Cloud data breaches often caused by user mismanagement

Whether or not many companies are as prepared as they should be, researchers at Gartner say cloud-computing services will grow 17 percent this year alone.

Jeff Rowe | Nov 05, 2017 11:00 pm

The issue of data security long predates the spread of cloud computing, and while cloud providers have significantly upped their technological game when it comes to protecting client data, experts say the human side of data security still leaves much to be desired.

The enemy is us,” Chris Vickery, director of cyber risk research at UpGuard, a cyber security consultancy, recently told writer Tom Spring. “We are bringing this on to ourselves.”

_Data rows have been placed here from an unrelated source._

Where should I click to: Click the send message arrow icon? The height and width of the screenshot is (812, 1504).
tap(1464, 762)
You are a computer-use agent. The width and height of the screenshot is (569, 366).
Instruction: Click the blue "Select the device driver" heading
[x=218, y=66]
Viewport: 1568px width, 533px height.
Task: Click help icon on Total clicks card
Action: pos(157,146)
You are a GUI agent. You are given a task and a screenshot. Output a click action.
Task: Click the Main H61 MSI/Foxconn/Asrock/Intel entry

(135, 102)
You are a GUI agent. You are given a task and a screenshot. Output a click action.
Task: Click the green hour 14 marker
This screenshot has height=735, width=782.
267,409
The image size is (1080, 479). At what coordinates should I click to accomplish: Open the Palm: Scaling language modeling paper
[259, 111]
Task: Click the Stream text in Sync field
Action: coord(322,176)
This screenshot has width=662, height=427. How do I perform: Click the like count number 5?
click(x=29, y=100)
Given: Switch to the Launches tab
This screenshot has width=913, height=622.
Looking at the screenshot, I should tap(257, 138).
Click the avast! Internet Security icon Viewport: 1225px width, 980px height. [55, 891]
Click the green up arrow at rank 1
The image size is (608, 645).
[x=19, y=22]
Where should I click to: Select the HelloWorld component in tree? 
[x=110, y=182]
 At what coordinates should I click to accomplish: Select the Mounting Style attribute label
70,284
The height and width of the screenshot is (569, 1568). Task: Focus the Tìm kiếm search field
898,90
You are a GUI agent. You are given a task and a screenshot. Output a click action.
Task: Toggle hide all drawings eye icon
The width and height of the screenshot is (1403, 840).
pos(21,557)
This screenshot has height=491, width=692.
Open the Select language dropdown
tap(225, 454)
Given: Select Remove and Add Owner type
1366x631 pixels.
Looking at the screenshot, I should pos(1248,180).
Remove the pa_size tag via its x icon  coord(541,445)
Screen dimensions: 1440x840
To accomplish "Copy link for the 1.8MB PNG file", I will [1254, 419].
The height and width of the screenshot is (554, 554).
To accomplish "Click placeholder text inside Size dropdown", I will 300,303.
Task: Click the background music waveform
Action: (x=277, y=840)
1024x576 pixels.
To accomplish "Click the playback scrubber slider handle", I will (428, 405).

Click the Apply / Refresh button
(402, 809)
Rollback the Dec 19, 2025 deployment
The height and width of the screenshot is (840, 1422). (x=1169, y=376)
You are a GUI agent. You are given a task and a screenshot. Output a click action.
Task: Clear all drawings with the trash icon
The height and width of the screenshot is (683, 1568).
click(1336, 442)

Vickery attributes what he called an “epidemic of unsecured private data” to user misconfigurations on public cloud platforms, and according to Spring, IBM X-Force Threat Intelligence reports that as of September 2017, 1.3 billion records tied to 24 incidents have been exposed to the public internet via misconfigured servers.

According to Vickery, a big part of the problem is a rush to cloud adoption by businesses that aren’t ready.  “It doesn’t help that companies are rushing workloads and data to the cloud,” he said. “It’s certainly not increasing the security or decreasing the amount of publicly exposed data.”

Knowing if data has been compromised is often hard to tell, Vickery noted. “I don’t know how often the things that I find are also found by bad actors; it’s impossible to know. But I think it’s safe to say, if we are finding the data, the bad guys are too. They just don’t advertise the fact,” he said.

In Spring’s view, while cloud configuration errors are common, another problem is companies or administrators setting access permissions for a vendor or solution provider outside of the company to see or manage the data. In the case of a Verizon breach last summer, for example, 14 million customers had data exposed because a third-party contractor forgot to limit external access.

When it comes securing the cloud and protecting against leaks, experts such as Jesse Dean, senior director of solutions at Tetrad Digital Integrity, say it takes a layered approach.

“In terms of workforce, you can’t just turn your datacenter staff into AWS experts overnight. It takes time, effort, hiring new, and even rethinking your talent management strategy. Not everyone is going to make the transition,” Dean cautioned.